Actual Charging voltage SMARTUPS 1000

I know this is an old thread, but nevertheless, it shows that something CAN be done which was declared as undoable.

My background on this issue:
We have transmission equipment at ~ 3000m geographical altitude, backed by 700 XL units, at approx. 10% load. The minimum run-time requirement is 24H after a power outage. 24 hours power failures are not uncommon on the slopes of a Volcano.
Initially, we had ALL of the SLA and AGM type external batteries failing, as little as 6 months after installation, no matter what capacity in AH we were throwing at it. It was not a matter of capacity, it was a matter of very little time until failure, and that was a very expensive experience.
I even chopped up some of the failed AGM batteries to find the cause of their premature demise, and they were all completely dried out, no trace of humidity was left in the cells, which are supposed to contain a gel of sulfuric acid. (Safety note: Don't do that at home without proper knowledge. Sulfuric acid is Hazardous Material).

My conclusion is and remains: If the charge (float) Voltage is too high, then all SLA and AGM batteries will vent through the pressure valve. This is by design. An altitude of 3000m aggravates the situation severely because of the lower air pressue, meaning that the VRLA battery is venting much earlier compared to sea level.

Now for APC's pre-set charge Voltage:
CSB batteries is a primary supplier for APC concerning batteries.

CSB batteries, at:
http://www.csb-battery.com/english/03_support/01_support_detail.php?fid=1&id=8&page=2&action=page

- recommends: 2.275V/cell for stand-by float charging. That is: 27.3V on a 24V nominal battery string, at 25 degrees Celsius.

All APC units with 24V nominal battery Voltage I had hands on charge at least to 27.87V, looking at the UPS management card, some up to 28.01V. My Voltmeter tells me 27.7V. And yes, I have taken temperature into account.

So my next conclusion is of course: The APC UPS that I work with (700 XL, 1400, 1500 with 24V batteries) notoriously apply a too high float voltage on the batteries. 0.4 Volt does not sound like much, but in the long run it can and will be damaging, and the allowable tolerances are narrow.

For our transmission equipment, I decided to go for wet cell types. That helped a lot,
however, a float charge of 26.4V and an equalization charge every 3 months would be more adequate for this type of batteries. With APC's pre-set of 27.8 Volts on a 24V string, they are beyond the gassing voltage, and require constant replenishment of water.

Bottom line:
It all cooks down to: how to adjust the float charge voltage on APC UPS.
APC is not divulging schematics, and the sound from APC technical support is: "Can't be done, we are right, that is the factory default, that is an unsupported feature, that is the factory recommended setting" etcetc. (I'm not quoting, but that is the tune).
While APC deviates from the recommendations from their own suppliers, SIC!

After more than two years of hunting for schematics for the 1400/1500 "class" control board, I found it and there is a solution for the float charge voltage. To modify it, you will need some basic electronic skills and skills with handling a soldering iron.

Needless to say that any modification of an APC UPS will void the warranty, bear that in mind before you go to work, and everything you do, you do at your own risk.

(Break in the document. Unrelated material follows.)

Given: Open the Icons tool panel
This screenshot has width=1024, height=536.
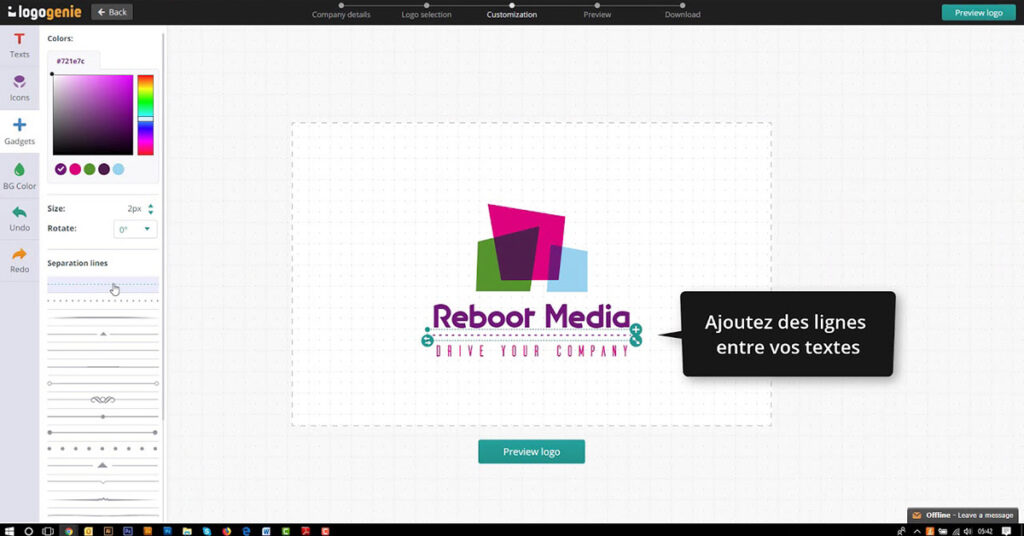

The charge circuit is hard-wired and controlled by IC14. This IC is close to the fan
connector and marked APC2020B. The battery voltage is measured via a voltage divider of 100K for the upper and 22K1 for the lower resistor. These are R118 and R119 and the resulting voltage is fed to pin 13 on IC14. Notably is that the resulting voltage on pin 13 is exactly 5.0136V at an input Voltage of 27.7V when you calculate the voltage divider, and assuming that the divider has practically no load. Apparently, this voltage is compared to a 5V reference in IC14.

The interesting resistor is R118. Recalculating the voltage divider, we need about 95K for R118 in order to get 5V at a feed of 26.5V. Practically, you will need a 95K resistor and a 5K spindle trimpot to be able to regulate between ~ 26.5 up to 27.7 volts. Being short on the exact value, I took 3x32K resistors in series with the trimpot and replaced R118 with that neat arrangement, and I was lucky that due to tolerances the resulting resistor was exactly 100K with the trimpot at max.

Now, you don't have to wait for hours for the battery voltage to stabilize in order to adjust the float charge voltage. Connect the ups, wait until self test has finished and disconnect the batteries. Then measure across the battery terminals at the UPS.

This information applies to the Smart UPS 700XL and 1400/1500 types. Most likely some others, like the 1000, too.